:: Goal of the exercise ::
Reproduce word for word the part of the article on the HIV drug study that starts at "The results encouraged" and ends at "onto a cell's.".

Los Angeles Times - August 13, 2006
Jia-Rui Chong, Times Staff Writer
The integrase inhibitor, used in a drug cocktail with two others, reduced the amount of HIV in 90% of patients to undetectable levels in 24 weeks. Much of the reduction occurred in the first four to eight weeks, said Dr. Robin Isaacs, who led the research.
Isaacs, executive director of clinical research for the drug's maker, Merck & Co., said those results were achieved faster than a drug cocktail that included efavirenz, which is used commonly as a first treatment for newly infected patients.
The study, conducted by Merck, was released Saturday to coincide with the opening of the International AIDS Conference in Toronto.
The integrase inhibitors "really look fantastic, with very few side effects," said Mark Wainberg, a professor at McGill University in Montreal and cochair of the conference.
The results encouraged researchers who called this new class of drugs the most promising since fusion inhibitors were approved to treat AIDS by the Food and Drug Administration three years ago.
Integrase inhibitors prevent the human immunodeficiency virus from replicating by blocking its ability to patch its DNA onto a cell's.
So far, the Merck drug, when combined with two others, tenofovir and lamivudine, appeared promising for new patients and those who have been on drug therapy for a long time, Isaacs said.

:: Data extract ::
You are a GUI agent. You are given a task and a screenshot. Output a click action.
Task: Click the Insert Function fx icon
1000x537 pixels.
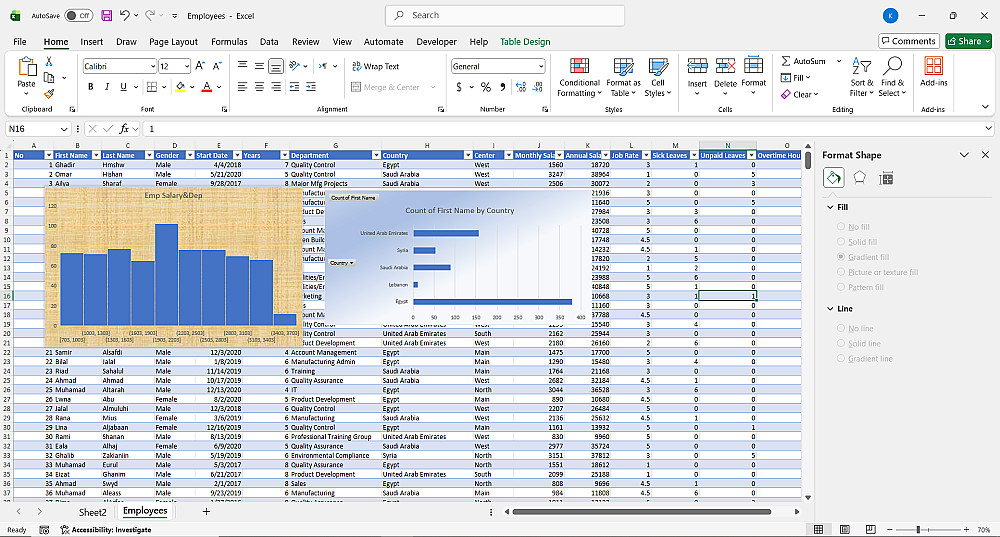tap(124, 129)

:: Exercise result ::
The results encouraged researchers who called this new class of drugs the most promising since fusion inhibitors were approved to treat AIDS by the Food and Drug Administration three years ago.
Integrase inhibitors prevent the human immunodeficiency virus from replicating by blocking its ability to patch its DNA onto a cell's.